--- Material provided ---

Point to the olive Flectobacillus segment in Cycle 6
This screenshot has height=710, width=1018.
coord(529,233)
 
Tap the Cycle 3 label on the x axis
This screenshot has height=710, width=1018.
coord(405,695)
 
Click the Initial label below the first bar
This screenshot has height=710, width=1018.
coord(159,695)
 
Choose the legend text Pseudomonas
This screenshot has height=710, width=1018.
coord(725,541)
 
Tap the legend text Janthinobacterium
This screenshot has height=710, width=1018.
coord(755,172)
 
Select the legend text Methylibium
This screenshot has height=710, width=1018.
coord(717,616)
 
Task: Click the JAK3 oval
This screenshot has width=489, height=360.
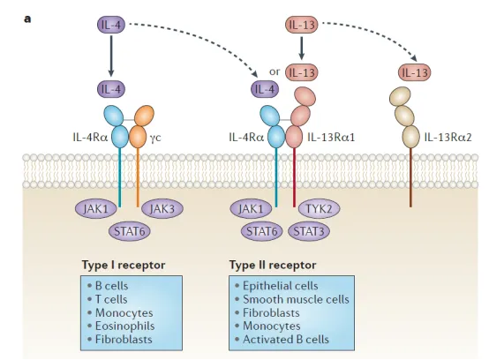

---

__Description of the task__. What lines of the material above include "Cycle"? Copy each one.

__Written solution__.
Point to the olive Flectobacillus segment in Cycle 6
Tap the Cycle 3 label on the x axis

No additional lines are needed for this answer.